Agate - I think what's hard for everyone in this scenario is that there is no single perfect answer. When you move to DE and DS you're weighing up so many different considerations and issues, that what is right for you may be different from what is right for someone else. I don't think you're in a muddle, you're just working your way through everything you need to consider in a methodical and logical way! And many people don't always come to an answer quickly, sometimes it takes a little while to find a way forward that is the most comfortable one for you.

From what you've written, it looks like staying with your clinic in Greece is important to you, which means that you'd be looking at an anonymous egg donor if you went the DE route. Would it be useful to have a chat with the clinic to find out how much information you'd be allowed to have about the donor? Different clinics provide different levels of information, over and above the basic physical characteristics. 

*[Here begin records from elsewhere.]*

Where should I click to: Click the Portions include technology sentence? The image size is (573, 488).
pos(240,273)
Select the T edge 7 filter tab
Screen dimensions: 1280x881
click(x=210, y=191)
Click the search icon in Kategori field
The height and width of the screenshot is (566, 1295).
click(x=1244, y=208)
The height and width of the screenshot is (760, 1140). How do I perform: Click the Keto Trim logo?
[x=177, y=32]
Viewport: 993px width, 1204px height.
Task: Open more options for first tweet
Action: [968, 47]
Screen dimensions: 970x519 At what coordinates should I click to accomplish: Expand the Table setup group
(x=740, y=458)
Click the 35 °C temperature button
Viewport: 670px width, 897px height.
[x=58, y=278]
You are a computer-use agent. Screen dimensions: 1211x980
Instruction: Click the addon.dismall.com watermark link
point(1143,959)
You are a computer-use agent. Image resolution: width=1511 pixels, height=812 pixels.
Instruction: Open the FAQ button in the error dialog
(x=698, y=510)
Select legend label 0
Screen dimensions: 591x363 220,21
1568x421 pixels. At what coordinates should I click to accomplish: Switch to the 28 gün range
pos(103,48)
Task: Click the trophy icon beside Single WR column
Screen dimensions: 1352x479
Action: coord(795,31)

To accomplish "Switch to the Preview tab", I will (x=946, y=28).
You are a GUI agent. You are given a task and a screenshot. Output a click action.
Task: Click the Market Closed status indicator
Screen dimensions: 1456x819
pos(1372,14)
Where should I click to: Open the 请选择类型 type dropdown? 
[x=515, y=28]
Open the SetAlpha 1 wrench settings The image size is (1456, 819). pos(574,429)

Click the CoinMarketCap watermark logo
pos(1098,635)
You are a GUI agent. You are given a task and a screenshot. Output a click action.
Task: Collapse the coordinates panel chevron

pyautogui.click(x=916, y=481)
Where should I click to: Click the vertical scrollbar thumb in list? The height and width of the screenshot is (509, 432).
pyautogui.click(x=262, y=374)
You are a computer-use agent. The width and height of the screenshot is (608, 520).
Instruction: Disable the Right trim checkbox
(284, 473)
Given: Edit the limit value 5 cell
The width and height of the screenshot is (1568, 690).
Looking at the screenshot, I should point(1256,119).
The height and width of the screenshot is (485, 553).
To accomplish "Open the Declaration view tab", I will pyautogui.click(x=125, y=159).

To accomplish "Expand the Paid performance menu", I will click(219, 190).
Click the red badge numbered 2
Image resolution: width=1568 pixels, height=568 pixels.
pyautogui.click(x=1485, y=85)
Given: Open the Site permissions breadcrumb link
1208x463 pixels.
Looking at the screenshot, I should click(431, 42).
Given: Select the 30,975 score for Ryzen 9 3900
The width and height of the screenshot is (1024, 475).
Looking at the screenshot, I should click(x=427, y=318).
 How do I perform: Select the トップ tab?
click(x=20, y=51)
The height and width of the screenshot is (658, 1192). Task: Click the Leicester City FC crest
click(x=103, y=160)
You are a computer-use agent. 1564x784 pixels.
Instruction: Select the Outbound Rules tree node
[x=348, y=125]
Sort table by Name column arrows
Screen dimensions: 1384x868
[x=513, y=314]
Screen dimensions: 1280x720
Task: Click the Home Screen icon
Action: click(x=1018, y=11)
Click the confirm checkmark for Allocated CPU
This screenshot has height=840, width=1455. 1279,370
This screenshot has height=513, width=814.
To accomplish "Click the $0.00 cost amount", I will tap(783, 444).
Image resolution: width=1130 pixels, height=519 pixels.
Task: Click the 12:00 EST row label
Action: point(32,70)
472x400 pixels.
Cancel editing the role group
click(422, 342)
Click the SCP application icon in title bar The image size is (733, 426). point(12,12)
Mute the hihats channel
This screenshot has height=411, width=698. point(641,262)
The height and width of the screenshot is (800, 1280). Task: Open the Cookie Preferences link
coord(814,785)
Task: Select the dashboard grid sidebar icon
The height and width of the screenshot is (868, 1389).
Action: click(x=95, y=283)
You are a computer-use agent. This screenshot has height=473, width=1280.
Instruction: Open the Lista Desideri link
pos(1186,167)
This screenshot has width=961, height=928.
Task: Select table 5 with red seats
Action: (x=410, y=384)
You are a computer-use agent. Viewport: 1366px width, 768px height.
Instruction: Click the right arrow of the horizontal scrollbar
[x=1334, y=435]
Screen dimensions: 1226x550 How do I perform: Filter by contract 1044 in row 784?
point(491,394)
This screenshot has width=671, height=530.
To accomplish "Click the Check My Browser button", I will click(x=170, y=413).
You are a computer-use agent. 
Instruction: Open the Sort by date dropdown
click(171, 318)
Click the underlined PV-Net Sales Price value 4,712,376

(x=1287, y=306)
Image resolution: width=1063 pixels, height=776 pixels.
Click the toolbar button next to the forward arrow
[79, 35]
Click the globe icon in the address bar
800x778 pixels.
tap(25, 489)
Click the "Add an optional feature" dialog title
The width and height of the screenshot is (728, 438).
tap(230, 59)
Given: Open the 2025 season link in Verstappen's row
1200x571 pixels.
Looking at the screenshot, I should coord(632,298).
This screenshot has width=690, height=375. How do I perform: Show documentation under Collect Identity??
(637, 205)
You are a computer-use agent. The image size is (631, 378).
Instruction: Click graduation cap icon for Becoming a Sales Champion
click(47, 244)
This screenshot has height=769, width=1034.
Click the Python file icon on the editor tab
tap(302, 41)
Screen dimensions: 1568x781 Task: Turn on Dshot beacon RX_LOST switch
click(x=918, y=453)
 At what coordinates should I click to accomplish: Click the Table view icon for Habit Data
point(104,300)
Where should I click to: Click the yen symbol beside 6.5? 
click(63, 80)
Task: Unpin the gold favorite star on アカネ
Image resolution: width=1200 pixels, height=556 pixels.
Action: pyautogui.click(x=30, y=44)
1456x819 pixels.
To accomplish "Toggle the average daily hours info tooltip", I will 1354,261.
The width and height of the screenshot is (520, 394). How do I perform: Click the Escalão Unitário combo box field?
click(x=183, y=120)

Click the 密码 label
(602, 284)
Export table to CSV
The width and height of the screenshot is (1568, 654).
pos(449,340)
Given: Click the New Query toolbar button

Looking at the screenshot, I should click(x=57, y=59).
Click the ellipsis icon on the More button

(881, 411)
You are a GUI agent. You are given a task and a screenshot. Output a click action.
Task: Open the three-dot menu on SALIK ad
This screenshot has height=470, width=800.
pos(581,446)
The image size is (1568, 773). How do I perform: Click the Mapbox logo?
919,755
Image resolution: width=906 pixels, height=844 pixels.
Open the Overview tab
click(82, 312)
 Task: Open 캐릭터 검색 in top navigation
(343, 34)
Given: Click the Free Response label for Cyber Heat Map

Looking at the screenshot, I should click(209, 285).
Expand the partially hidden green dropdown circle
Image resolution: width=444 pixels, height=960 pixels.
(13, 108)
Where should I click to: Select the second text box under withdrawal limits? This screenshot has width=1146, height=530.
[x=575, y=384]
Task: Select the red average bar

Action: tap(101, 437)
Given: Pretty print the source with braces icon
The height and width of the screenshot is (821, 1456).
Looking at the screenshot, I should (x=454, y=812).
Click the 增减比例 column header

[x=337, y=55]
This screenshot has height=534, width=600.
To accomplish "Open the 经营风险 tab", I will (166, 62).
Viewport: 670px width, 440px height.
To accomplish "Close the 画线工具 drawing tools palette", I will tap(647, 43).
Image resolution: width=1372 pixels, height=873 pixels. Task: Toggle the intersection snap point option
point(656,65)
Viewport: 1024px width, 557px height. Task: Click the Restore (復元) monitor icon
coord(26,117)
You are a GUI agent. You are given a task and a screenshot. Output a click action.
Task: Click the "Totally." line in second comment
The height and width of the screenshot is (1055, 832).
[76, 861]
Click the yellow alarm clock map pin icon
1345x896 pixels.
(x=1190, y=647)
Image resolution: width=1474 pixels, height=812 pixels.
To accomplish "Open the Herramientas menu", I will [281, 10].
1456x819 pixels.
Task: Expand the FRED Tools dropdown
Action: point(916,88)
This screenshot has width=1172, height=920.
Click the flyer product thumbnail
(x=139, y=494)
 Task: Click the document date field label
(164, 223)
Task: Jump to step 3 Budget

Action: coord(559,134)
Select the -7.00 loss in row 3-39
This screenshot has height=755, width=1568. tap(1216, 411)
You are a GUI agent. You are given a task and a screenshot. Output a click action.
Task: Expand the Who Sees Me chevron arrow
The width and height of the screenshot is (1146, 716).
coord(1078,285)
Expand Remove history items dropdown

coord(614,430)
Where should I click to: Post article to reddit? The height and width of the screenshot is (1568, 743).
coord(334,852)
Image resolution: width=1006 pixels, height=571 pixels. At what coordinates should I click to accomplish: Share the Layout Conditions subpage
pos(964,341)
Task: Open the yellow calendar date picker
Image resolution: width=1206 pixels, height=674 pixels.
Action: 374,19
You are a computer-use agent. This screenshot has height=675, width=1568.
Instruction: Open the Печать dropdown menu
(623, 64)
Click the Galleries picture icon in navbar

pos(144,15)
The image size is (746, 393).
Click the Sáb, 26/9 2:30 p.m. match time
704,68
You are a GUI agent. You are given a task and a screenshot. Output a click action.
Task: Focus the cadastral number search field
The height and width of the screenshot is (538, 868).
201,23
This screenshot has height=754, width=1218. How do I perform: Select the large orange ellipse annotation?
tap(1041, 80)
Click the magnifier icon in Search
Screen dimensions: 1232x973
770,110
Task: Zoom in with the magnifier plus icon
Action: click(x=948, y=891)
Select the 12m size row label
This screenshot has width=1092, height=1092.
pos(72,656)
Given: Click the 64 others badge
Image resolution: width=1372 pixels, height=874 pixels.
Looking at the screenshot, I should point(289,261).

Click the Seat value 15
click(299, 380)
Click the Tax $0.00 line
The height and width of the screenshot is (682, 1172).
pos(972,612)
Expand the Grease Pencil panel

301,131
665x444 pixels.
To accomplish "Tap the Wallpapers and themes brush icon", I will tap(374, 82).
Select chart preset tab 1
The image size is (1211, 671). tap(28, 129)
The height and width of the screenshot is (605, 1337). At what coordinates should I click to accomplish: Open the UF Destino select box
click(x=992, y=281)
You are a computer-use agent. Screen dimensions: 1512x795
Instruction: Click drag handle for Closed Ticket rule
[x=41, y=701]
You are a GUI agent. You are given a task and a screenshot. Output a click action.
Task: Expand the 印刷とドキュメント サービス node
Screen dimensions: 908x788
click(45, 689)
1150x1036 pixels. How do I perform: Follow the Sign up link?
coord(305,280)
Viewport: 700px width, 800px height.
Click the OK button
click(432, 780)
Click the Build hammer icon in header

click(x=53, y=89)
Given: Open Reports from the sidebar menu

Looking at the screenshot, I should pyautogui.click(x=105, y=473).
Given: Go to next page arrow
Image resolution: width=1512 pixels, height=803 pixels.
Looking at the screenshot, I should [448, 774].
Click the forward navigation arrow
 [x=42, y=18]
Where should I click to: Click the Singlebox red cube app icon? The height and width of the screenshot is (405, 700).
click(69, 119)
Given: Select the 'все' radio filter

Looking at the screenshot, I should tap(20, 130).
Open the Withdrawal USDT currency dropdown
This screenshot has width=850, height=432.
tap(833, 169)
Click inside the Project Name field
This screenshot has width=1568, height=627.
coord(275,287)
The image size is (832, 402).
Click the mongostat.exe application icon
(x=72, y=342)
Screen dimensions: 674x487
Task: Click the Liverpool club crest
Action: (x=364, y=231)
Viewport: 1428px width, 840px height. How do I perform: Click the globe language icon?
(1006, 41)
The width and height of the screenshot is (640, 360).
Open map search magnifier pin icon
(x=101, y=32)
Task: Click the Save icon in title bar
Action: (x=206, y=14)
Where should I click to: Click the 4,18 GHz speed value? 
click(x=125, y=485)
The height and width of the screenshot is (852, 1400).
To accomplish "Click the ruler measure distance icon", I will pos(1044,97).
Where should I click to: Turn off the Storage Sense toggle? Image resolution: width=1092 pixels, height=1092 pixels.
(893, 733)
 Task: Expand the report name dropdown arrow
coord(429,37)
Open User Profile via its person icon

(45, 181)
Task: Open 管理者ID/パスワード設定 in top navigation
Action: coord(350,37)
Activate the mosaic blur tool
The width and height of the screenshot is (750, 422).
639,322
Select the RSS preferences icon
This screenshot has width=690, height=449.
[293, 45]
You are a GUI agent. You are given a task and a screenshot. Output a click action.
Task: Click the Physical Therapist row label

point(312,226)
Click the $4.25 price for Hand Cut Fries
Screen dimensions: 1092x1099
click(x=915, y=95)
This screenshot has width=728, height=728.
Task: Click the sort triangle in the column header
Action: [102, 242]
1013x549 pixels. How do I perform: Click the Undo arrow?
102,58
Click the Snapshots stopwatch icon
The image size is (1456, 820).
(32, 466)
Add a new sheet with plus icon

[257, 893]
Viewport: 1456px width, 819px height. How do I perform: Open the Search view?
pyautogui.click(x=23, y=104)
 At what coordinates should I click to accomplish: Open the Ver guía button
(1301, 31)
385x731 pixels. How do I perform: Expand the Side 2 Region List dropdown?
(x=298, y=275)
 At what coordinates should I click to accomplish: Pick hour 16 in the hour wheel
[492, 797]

I moved to donor eggs after my egg quality started to decline and I'd had a missed miscarriage - I was scared I'd have another miscarriage and wanted to give myself the best chance of having a healthy baby (and finances were also a consideration). It took 4 attempts with DE/DS before it worked for me (I had really bad luck!) and I probably moved to donor eggs earlier than I needed to, but when I had the nuchal scan it was very reassuring to know that the risks were much lower through using a younger donor. I wanted to use ID release sperm but this wasn't possible as I'm CMV negative and my clinic wanted me to have a CMV negative donor, and there were no CMV negative ID release donors available at the time. I tried to get as much information as possible about my donors to pass on to my baby, but I made the best decision that I could with the information available and in the circumstances I found myself. 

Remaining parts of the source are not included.